Apr 10, 2011 10:30pm EDT  --  Report as abuse
enjoytheride wrote:
NYSE Euronext Chief Executive Duncan Niederauer: “We had a strategy. The combination with Deutsche Boerse is consistent with that strategy. A dismantling of the company is not. End of story,” This alone shouldbe the end of career of Mr. Niederauer as a public listed company. As a CEO of a public listed company, his duty is to maximize the benefits of shareholders regardless NYSE dismantled or not. If what takes to maximize the benefits of shareholders is to dismantle NYSE. So be it! And if Mr. Niederauer not capable of doing it, there will be others can!

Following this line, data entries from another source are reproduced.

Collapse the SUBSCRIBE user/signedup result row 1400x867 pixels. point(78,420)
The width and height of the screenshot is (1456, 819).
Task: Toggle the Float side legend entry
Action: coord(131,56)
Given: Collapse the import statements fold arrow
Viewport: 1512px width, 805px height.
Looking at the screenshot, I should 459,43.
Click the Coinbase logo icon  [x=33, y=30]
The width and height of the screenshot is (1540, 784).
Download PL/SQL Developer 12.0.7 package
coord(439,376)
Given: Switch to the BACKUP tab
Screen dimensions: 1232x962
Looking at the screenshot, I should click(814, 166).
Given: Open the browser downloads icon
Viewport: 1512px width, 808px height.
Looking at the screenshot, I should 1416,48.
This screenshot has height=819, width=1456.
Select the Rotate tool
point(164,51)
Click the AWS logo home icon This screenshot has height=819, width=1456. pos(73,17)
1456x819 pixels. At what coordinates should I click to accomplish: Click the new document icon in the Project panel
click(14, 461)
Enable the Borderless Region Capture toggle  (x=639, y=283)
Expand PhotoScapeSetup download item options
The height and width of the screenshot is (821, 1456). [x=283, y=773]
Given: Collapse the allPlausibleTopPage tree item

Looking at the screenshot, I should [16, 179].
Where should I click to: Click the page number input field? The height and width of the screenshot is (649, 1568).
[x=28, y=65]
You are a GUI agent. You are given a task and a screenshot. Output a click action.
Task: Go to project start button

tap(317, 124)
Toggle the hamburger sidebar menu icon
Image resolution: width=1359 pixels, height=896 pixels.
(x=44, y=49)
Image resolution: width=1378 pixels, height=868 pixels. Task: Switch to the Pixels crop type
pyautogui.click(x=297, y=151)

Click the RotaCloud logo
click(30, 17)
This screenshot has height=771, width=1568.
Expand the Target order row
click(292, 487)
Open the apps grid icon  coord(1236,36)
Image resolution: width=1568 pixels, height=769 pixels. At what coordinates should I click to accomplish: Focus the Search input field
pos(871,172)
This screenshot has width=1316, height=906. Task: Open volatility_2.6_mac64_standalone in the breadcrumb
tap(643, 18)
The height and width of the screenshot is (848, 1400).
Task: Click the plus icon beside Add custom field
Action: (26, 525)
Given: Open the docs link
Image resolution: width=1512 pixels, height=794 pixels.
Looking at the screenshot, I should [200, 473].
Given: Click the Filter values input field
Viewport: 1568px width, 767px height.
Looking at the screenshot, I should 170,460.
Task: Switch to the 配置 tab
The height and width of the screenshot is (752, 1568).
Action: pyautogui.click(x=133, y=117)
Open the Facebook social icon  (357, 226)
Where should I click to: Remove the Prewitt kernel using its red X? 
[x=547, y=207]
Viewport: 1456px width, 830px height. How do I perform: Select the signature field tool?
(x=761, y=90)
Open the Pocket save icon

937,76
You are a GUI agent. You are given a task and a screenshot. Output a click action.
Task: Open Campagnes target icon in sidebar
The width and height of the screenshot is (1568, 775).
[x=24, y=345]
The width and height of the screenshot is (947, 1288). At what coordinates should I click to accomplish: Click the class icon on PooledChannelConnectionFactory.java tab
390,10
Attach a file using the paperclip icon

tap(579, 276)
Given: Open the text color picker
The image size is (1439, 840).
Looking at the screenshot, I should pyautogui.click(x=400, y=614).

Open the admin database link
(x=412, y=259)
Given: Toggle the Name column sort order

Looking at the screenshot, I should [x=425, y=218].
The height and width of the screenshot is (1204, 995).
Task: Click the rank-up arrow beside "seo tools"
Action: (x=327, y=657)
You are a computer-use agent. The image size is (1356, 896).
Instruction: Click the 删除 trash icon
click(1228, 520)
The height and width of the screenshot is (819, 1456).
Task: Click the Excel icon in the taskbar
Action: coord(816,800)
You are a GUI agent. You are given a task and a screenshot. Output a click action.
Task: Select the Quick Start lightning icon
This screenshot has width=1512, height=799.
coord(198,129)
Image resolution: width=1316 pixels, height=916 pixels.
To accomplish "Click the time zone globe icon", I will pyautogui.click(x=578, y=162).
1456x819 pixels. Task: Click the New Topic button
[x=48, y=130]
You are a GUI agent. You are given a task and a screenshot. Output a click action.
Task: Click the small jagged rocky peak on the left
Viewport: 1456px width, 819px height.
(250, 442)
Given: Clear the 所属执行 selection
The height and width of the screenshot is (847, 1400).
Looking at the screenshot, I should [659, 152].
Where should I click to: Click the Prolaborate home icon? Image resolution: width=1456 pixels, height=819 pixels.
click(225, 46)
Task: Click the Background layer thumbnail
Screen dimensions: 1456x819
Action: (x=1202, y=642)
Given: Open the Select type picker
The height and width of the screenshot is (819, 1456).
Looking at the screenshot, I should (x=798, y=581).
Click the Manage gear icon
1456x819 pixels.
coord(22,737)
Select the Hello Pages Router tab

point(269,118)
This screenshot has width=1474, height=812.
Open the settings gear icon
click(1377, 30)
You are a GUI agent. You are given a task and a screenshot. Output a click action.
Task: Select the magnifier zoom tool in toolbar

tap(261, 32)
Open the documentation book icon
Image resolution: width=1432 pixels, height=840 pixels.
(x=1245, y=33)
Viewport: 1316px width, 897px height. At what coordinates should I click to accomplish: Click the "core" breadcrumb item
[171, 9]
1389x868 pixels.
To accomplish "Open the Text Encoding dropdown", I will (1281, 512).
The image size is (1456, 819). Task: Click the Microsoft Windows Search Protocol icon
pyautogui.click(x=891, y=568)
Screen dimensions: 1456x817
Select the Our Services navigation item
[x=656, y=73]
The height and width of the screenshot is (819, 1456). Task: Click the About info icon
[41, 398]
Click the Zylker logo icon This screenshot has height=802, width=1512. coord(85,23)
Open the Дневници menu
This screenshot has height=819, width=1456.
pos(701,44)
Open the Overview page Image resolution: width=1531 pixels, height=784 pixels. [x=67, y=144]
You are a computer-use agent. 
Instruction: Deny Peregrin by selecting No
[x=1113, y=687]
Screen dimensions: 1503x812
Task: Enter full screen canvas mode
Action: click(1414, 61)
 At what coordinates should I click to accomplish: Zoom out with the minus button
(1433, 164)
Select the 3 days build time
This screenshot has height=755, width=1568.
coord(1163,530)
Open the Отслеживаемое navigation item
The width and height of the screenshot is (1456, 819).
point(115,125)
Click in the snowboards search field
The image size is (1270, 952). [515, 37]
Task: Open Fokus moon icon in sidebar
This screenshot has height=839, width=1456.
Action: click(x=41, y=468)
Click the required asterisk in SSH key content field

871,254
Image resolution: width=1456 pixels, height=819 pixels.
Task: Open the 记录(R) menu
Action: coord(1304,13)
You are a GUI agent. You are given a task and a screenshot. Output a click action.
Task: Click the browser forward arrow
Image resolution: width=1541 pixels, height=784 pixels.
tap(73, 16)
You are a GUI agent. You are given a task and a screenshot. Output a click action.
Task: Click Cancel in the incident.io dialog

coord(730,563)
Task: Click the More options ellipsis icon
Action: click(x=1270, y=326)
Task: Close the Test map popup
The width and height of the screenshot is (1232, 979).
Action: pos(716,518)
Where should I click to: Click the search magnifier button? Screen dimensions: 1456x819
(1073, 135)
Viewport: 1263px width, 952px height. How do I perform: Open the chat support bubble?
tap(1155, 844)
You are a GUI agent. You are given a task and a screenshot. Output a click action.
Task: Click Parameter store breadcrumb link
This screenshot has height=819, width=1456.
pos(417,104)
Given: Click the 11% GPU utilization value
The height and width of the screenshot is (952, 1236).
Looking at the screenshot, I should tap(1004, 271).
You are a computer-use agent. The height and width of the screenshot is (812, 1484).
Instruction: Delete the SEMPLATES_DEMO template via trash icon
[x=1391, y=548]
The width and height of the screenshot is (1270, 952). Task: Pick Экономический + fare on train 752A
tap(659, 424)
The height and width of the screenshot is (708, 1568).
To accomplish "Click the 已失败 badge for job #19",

By the way while criticizing NSDAQ’s offer being “hollow”, could Mr. Niederauer explain what he meant by “We had a strategy …” what kind of share price is he promising a tie-up with Deutsche Boerse going to leave NYSE shareholders? Absent of putting a solid number for the Deutsche Boerse tie-up, Mr. Niederauer seems to be offering a lot of air and no substance. Indeed, either Mr. Niederauer is an empty vessel or a vessel sailing against shareholders’ interest. Either case, he needs to go! And that’s how I am going to vote … and you should too – I mean if you own the NYSE stcoks – unless you are one of the fat cats in the board.